Anyway, let us begin.
Last week saw a wave of rumours about the Xbox platform and subsequent consternation from its community. Varying reports said that previously Xbox (and PC)-exclusive titles such as Hi-Fi Rush, Sea of Thieves, and Starfield might be making their way to other platforms like the Nintendo Switch and the PlayStation 5.
This predictably did not go down well with some of the most deeply online people who’d spent hundreds of dollars on Xbox consoles. Some wondered whether Microsoft would be getting out of Xbox hardware altogether. Microsoft’s Xbox chief Phil Spencer said all would be revealed this week.
We're listening and we hear you. We've been planning a business update event for next week, where we look forward to sharing more details with you about our vision for the future of Xbox. Stay tuned.
This morning, Microsoft confirmed that this business update will take the form of a podcast, for some reason. It’ll be released on Thursday.
The Verge’s Tom Warren reported yesterday that Tango Gameworks’ Hi-Fi Rush and Obsidian Entertainment’s Pentiment will be the first games to appear on “rival consoles”, with Rare’s Sea of Thieves following. Other titles are said to be under consideration; Warren himself reported last week that Bethesda Softworks’ in-development Indiana Jones game is “tentatively set to launch” on the PS5.

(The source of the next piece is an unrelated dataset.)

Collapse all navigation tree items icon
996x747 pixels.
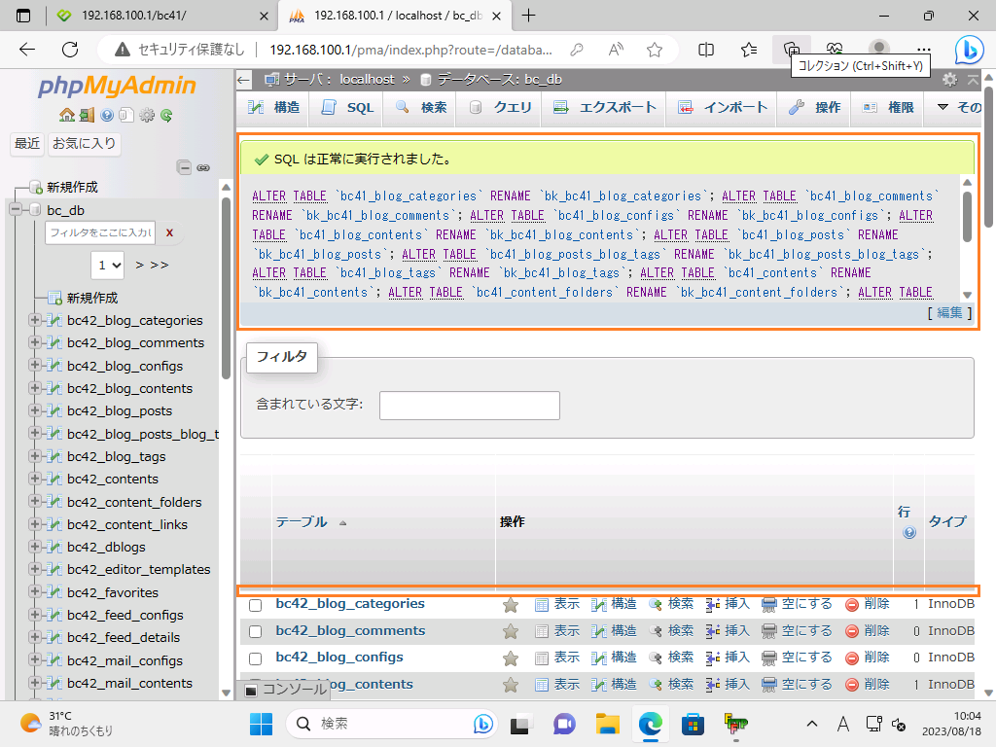[x=185, y=167]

There’s not much point in speculating on the details when the reveal is so close. But I don’t think exclusive games have been a good reason to buy Xbox consoles for a long time. Microsoft has also actively been driving people away from that notion by focusing on Game Pass, cloud streaming, and PC interoperability.
And despite getting its staggering Activision Blizzard acquisition over the line, a huge reason Microsoft was able to do so was by guaranteeing that Call of Duty would remain on the PlayStation and elsewhere. This will, of course, ultimately make Microsoft a lot more money. But at that point, why not take $70 for Starfield from a few million PS5 owners as well?

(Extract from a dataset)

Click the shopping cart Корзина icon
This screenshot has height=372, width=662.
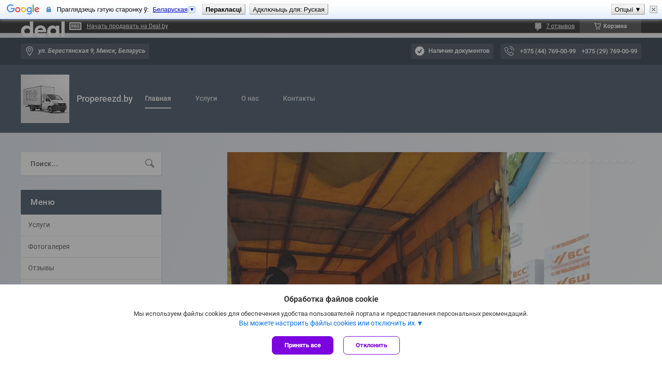click(x=598, y=26)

I understand why console-only players who prefer the Xbox ecosystem might be taken aback, of course. For me, though, the main reason I own an Xbox Series X and S is native access to Game Pass and Microsoft’s impressive library of backwards-compatible software. A PS5 version of Hi-Fi Rush wouldn’t change anything about that, because I’d still just play it on Game Pass.
Let’s wait to see — or hear, I suppose — what’s actually happening. Multicore is, of course, most interested in any hints to the future hardware story.